- ICH GCP
- US Clinical Trials Registry
- Clinical Trial NCT01417065
Temsirolimus In Phase 0
Phase 0 Trial Evaluating the Effect of Temsirolimus on Known Pharmacodynamic Targets
The goal of this clinical research trial is to study the effects of the FDA-approved drug, temsirolimus, using a new type of clinical study design called a "Phase 0." This type of study may be able to predict if a drug can affect cancer and may be able to prevent potentially useful study drugs from being discarded before they are fully tested.
The purpose of the study is not to treat the cancer, but to help improve general cancer treatment knowledge.
Study Overview
Detailed Description
Study Drug:
Temsirolimus is designed to block the growth of cancer cells, which may cause the cancer cells to die.
Study Drug Administration:
If you are found to be eligible to take part in this study, you will receive temsirolimus by vein over about 60 minutes on Day 1.
You will be assigned to a dose level of temsirolimus based on when you join this study. Up to 5 dose levels of temsirolimus will be tested. Up to 3 participants will be enrolled at each dose level. The first group of participants will receive the lowest dose level. Each new group will receive a higher dose than the group before it, until the drug is found to affect the enzyme that was tested for at screening.
Study Visits:
At each study visit, you will be asked about any drugs you may be taking and about any side effects you may be having.
On Day 1:
-Blood (about 2 teaspoons each time) will be drawn before you receive the study drug and 5 times over the 24 hours after you receive the study drug for pharmacokinetic (PK) testing. PK testing measures the amount of study drug in the body at different time points.

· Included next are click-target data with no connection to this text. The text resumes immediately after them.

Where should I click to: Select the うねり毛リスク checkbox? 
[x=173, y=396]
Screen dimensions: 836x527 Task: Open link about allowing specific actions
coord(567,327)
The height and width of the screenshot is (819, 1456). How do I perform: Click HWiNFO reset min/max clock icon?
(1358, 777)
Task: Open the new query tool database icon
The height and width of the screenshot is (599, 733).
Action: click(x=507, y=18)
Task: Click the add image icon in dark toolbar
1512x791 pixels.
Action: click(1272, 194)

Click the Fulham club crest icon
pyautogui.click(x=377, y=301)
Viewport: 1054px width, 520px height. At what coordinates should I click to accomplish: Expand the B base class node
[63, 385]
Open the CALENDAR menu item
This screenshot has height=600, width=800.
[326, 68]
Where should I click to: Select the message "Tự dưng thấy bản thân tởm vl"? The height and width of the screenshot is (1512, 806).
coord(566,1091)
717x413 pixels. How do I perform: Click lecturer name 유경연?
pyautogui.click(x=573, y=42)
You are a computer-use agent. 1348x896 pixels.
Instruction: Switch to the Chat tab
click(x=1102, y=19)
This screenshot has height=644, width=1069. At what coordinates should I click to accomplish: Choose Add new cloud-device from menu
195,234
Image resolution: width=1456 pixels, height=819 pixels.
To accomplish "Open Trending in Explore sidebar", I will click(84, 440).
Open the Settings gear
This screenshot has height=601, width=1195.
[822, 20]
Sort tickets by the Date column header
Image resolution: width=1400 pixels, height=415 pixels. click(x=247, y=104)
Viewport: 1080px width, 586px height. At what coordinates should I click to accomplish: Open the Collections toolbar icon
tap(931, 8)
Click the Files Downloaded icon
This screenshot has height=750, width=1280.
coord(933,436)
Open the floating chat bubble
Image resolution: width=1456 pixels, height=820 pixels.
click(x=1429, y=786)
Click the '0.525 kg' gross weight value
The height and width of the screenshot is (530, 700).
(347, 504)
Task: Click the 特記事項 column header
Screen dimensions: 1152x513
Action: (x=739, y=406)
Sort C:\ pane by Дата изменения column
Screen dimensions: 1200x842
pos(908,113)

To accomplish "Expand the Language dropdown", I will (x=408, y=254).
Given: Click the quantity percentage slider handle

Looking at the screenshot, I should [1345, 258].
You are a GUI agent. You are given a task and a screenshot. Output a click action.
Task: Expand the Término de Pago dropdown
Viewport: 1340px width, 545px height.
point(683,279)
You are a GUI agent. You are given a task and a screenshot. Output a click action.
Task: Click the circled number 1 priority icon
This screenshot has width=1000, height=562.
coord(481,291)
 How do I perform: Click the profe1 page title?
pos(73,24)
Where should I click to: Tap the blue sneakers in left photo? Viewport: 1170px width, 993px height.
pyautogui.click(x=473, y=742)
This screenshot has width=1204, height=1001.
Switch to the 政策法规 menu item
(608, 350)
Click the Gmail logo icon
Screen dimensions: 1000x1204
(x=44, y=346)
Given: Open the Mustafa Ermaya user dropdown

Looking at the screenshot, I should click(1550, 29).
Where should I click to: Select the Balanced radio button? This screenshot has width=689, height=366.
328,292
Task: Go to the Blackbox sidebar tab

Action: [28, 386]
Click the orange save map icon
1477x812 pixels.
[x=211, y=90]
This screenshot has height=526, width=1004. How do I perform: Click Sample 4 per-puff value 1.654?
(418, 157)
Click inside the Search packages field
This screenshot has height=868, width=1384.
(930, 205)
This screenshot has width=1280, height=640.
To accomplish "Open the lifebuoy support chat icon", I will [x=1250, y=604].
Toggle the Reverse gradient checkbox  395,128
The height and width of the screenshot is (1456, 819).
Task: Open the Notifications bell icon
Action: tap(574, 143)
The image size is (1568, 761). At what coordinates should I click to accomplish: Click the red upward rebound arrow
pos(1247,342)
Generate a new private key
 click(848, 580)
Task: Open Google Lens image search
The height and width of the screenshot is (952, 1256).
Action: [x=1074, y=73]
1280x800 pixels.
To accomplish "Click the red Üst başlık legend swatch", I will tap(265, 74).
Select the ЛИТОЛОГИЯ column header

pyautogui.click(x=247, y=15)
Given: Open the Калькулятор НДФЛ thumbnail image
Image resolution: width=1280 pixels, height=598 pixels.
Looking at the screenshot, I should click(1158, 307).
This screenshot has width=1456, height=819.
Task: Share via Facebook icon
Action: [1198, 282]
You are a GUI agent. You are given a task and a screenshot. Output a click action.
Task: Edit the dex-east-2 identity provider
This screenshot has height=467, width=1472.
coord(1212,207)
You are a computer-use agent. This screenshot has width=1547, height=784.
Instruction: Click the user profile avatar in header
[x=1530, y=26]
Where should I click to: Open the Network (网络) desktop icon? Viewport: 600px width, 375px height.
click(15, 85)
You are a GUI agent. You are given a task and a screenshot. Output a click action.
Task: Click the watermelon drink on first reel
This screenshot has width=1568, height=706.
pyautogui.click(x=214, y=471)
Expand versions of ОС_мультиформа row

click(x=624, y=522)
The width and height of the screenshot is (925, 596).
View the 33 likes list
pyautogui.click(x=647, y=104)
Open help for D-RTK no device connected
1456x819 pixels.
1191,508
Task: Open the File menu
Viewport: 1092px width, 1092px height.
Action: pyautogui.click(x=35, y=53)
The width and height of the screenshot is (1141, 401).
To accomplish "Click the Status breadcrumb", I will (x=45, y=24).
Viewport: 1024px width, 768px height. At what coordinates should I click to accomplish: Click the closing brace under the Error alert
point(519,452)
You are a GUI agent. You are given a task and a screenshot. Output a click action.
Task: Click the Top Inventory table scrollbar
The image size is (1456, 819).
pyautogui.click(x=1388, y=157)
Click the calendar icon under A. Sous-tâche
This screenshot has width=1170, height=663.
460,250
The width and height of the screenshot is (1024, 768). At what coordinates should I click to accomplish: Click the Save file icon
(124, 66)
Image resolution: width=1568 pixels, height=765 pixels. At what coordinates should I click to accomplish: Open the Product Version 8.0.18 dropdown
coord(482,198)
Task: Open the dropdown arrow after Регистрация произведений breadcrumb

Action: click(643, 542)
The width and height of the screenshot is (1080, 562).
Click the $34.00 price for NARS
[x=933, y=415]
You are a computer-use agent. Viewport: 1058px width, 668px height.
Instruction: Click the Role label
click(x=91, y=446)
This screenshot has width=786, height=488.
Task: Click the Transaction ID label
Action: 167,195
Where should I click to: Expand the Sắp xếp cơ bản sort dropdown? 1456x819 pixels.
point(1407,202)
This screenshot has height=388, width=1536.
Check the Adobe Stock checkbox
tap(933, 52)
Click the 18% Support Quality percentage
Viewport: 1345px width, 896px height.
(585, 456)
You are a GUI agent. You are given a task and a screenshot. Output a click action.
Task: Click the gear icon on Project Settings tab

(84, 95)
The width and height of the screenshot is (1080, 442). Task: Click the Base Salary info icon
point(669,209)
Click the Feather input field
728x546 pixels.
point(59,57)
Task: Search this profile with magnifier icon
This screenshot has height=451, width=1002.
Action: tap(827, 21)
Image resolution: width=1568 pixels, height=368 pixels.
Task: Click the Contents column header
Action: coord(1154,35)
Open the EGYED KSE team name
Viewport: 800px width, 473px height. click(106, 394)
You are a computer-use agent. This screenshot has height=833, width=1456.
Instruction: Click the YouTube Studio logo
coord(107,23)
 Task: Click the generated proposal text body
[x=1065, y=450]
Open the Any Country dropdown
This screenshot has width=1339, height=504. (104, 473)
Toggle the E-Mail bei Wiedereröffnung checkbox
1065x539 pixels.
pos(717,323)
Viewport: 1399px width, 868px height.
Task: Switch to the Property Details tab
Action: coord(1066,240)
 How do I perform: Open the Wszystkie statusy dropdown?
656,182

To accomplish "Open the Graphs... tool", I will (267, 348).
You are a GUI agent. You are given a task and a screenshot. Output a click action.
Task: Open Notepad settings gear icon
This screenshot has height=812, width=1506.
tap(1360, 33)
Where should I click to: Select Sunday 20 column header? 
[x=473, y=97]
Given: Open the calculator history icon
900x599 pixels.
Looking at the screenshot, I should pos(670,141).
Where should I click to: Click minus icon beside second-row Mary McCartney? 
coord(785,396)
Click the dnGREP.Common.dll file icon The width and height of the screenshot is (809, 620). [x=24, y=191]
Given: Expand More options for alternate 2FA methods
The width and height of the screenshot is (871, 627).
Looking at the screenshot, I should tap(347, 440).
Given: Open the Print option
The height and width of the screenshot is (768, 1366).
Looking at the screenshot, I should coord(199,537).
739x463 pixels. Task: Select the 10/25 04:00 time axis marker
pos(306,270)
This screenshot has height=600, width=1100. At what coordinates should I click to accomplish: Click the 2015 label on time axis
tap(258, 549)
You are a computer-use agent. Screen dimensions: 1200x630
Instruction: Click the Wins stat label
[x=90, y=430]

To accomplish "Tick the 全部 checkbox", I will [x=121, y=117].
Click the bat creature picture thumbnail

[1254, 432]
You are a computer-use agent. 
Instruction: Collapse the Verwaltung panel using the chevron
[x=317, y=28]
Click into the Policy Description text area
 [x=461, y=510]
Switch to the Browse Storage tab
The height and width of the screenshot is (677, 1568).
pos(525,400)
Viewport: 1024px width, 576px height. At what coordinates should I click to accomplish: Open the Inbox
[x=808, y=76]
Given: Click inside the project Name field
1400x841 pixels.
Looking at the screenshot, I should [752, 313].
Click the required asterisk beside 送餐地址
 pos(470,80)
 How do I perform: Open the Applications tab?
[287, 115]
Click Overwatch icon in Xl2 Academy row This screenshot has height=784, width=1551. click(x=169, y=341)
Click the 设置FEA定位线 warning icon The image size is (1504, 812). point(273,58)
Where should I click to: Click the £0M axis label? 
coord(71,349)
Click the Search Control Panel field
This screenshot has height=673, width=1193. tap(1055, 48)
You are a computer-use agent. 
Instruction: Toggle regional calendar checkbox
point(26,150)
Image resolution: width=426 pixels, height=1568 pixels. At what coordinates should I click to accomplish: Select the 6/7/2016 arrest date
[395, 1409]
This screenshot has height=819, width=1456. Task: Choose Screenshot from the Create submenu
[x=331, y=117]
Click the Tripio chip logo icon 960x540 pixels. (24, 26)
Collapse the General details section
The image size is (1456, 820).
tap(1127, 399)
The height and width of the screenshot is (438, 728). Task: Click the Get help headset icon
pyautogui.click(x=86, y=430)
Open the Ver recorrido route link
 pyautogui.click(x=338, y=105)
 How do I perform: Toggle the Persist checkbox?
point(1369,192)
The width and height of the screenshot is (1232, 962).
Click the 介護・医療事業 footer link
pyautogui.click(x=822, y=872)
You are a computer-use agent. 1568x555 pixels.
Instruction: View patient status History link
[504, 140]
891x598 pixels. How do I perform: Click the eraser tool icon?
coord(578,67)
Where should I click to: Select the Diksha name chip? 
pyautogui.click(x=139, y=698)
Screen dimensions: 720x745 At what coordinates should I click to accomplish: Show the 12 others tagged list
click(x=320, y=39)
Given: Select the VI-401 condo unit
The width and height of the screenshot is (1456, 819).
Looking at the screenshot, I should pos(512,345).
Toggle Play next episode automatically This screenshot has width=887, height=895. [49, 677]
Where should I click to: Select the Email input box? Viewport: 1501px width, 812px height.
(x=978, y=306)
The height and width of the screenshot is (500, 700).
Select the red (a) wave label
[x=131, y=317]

Blood (about 4 teaspoons each time) will be drawn for pharmacodynamic (PD) testing. PD testing measures how the level of study drug in your body may affect the disease. This blood will be drawn at 1 or more of the following times, but if the doctor thinks it is needed, blood will be drawn at 2 or all 3 of the following times:
- At 4 hours (+/- 2 hours) after the dose
- At 24 hours (+/- 3 hours) after the dose
- At 72 hours (+/- 24 hours) after the dose
After the blood for PD testing has been tested and the tests show that the study drug may be causing changes to the tumor cells in at least 2 out of 3 participants, future participants will have tumor tissue collected before and after dosing for testing. Leftover tissue from an earlier biopsy can be used instead of a fresh biopsy before dosing, if it is available.
Length of Study:
You will be on study for up to 4 days. You will be taken off study early if you have intolerable side effects.
Because it takes 4 days for temsirolimus to be completely processed by the body, you will not be able to begin receiving drugs in any other study until 4 days after the dose.
This is an investigational study. Temsirolimus is FDA approved and commercially available for the treatment of advanced renal cancer. Its use in other types of cancer is investigational.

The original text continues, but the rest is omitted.